The authenticity of the food has been augmented by the simplicity of the design by Martin Brudnizki, who also designed Strada and, somewhat more expensively, Scott’s in Mayfair. The entrance is warm and friendly and fairly reminiscent of the south of France but the interior has picked up such obviously successful principles from French bistros as the low-level lighting and a circular waiters’ station to create a sense of intimacy. There are no flowers on the table and no pictures or photos on the walls.
 
This has less to do with cost, Benians explained, than peoples’ expectations of what a French restaurant will be. “At this stage we have to evaluate our customers’ expectations and it would be quite easy for us to make it too sophisticated. There are no snails or foie gras on the menu, for example. Although the menu is entirely in English, when we opened we had written the menu headings in French but we realised that some people were having some difficulty with this so it is now all in English. The plants and the blinds in the front of the restaurant have been removed and there have been a couple of significant changes to the menu. Sole meunière has been taken off because customers thought it contained too much butter and we have removed the anchovies from the tuna Niçoise (shame!) because nobody was ordering it. It is now one of our best sellers.”
 
In opening Strada and Côte, Bassadone and Benians have drawn two contrasting conclusions about how the British eat out. The first is that we seem to be far more comfortable with Italian food than French, perhaps because of pronunciation or because over the past decade mid-priced French food has tended to disappoint, even in France, while the whole world seems to have fallen in love with pizza, pasta and olive oil.
 
Conversely, however, we apparently still feel much more comfortable with French wine names.
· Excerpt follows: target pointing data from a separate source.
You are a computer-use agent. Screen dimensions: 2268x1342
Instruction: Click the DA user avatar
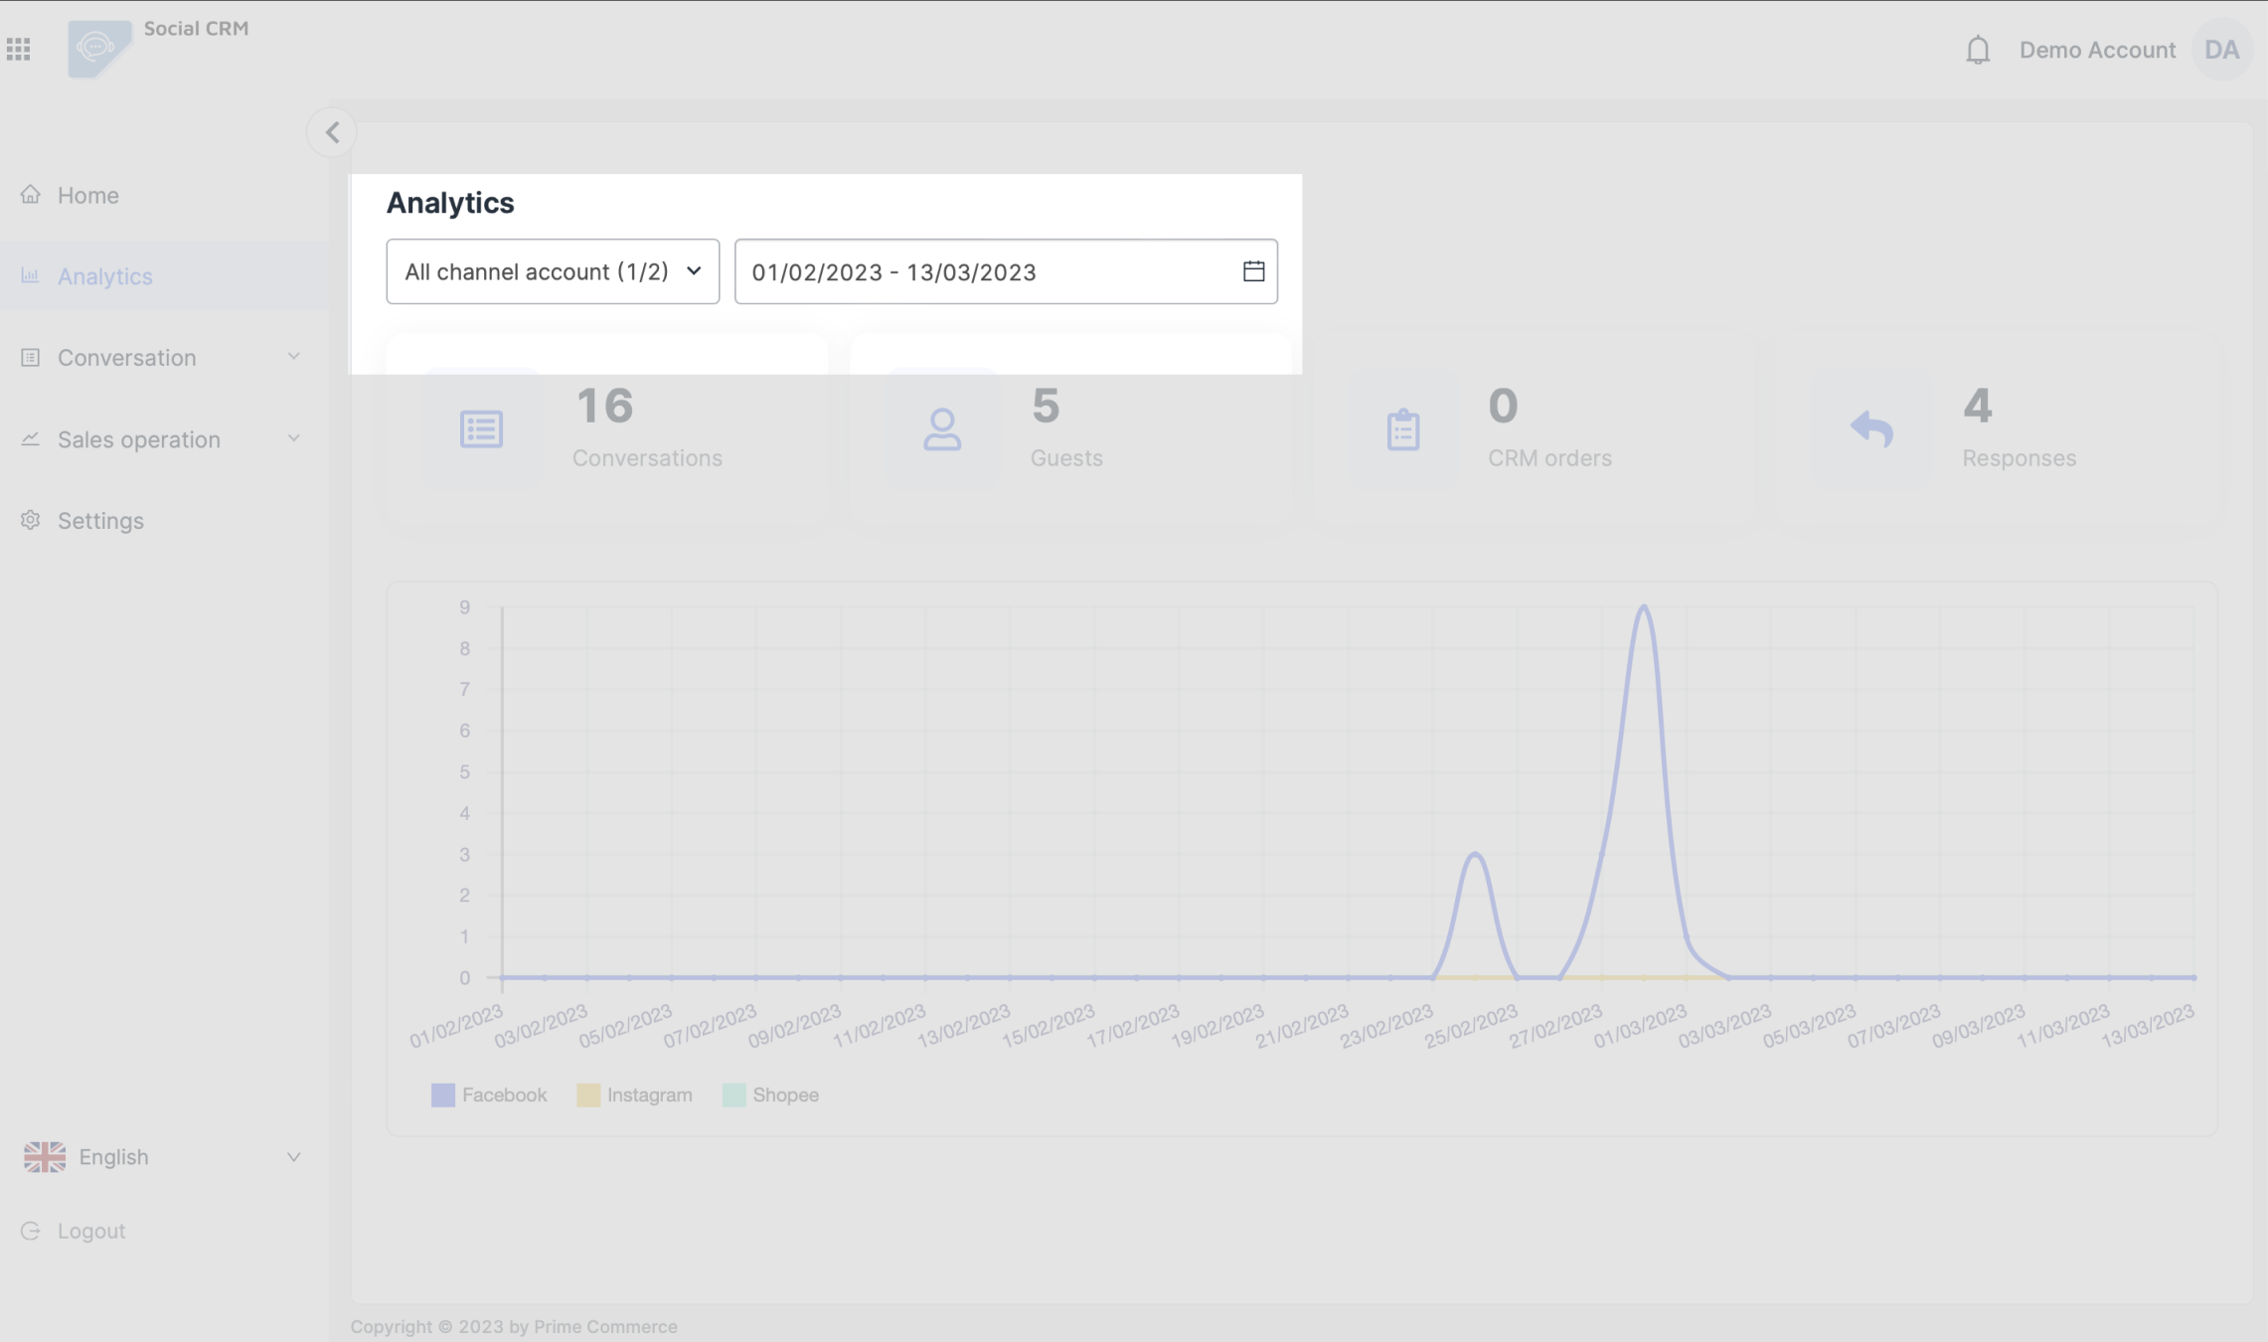point(2221,50)
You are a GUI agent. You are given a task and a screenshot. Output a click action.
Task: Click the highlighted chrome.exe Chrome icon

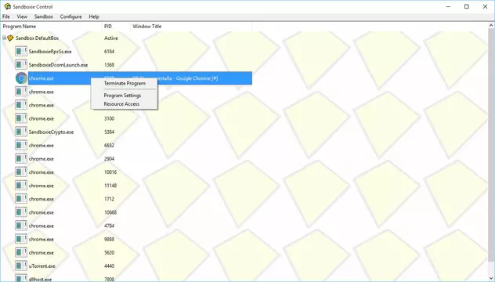pos(21,78)
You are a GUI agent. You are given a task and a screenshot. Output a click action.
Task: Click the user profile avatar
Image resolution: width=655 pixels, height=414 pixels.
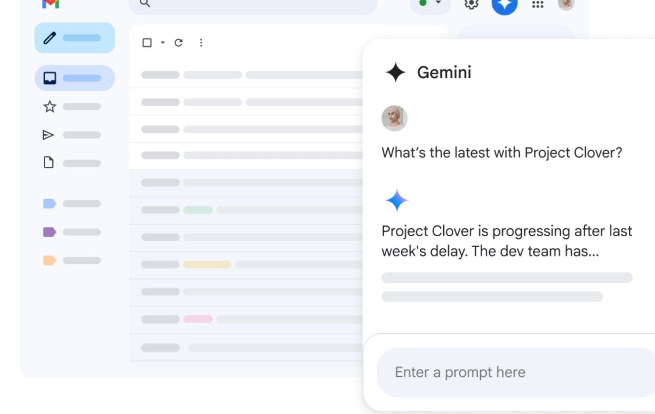566,5
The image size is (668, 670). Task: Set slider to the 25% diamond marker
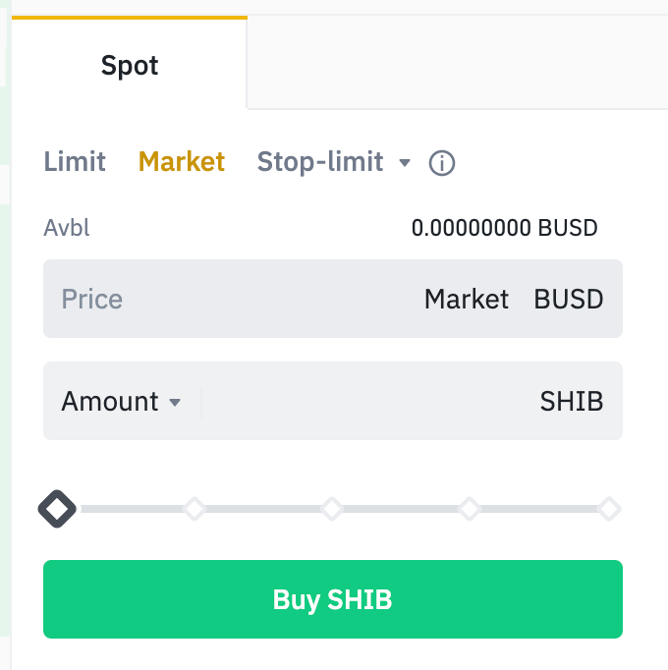[195, 509]
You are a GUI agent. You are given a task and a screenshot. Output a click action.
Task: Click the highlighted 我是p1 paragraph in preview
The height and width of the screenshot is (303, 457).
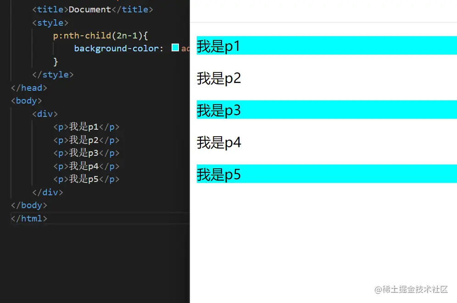click(218, 46)
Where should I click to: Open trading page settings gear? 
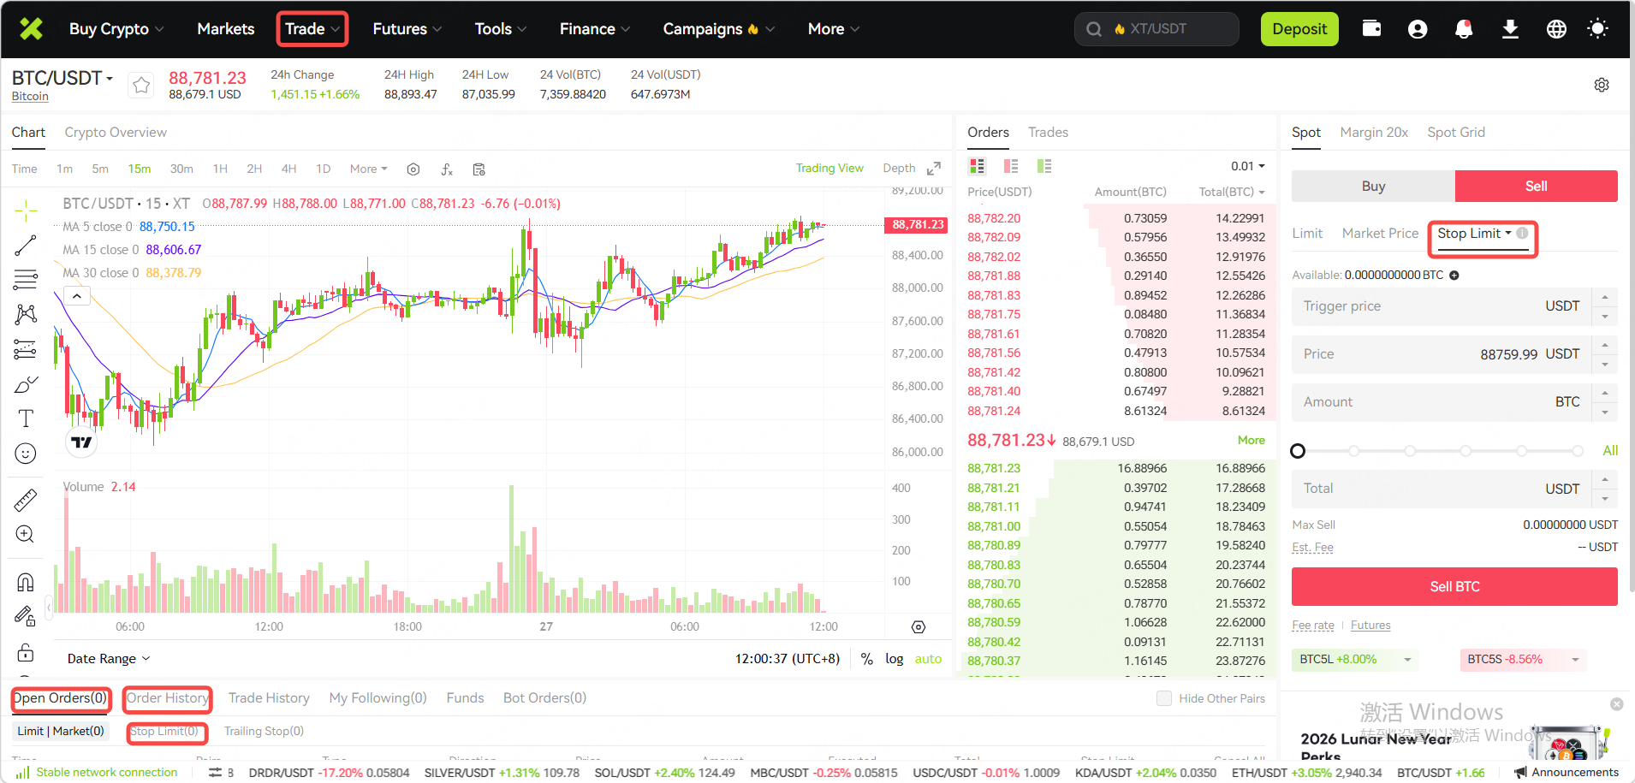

Whereas wine sales at Strada revolved predominantly around bottles of Pinot Grigio, at Côte they have been far more wide ranging and in its first fortnight their Puligny-Montrachet at £45 was outselling their house white at £12.95. This unexpected sales mix is crucial, however, as the higher average spend at Côte (currently £25 at dinner and £16 at lunch) will compensate somewhat for the fact that its menu is more labour intensive.
 
But these differences aside, the principles which made Strada successful will merely be applied more efficiently. A water filtration system has already been installed so that Côte can continue the popular practice of dispensing water free of charge. Rather than a children’s menu or the supply of drawing pads and crayons, which Benians believes inevitably shifts responsibility for the children’s behaviour from the parents to the restaurant, children will be offered a half portion of any of the main courses. Judging by Côte’s appeal – the  88-seater restaurant served 300 customers on its busiest day to date –  there is the potential to open in the mornings, too, once the lunch and dinner menus have been fine tuned.  
 
Despite its obvious popularity, however, Bassadone remains sanguine about their prospects of expansion. “The biggest hurdle we face now,” he explained, “is not maintaining standards but trying to convince British landlords and property developers that our covenant is good enough even with our considerable financial backing. From my experience they just don’t seem to want to take any kind of a risk with independent restaurateurs.”
 
That would be a shame because Côte has a lot to offer.
 
Côte, 8 High Street, Wimbledon Village, London SW19 5DX.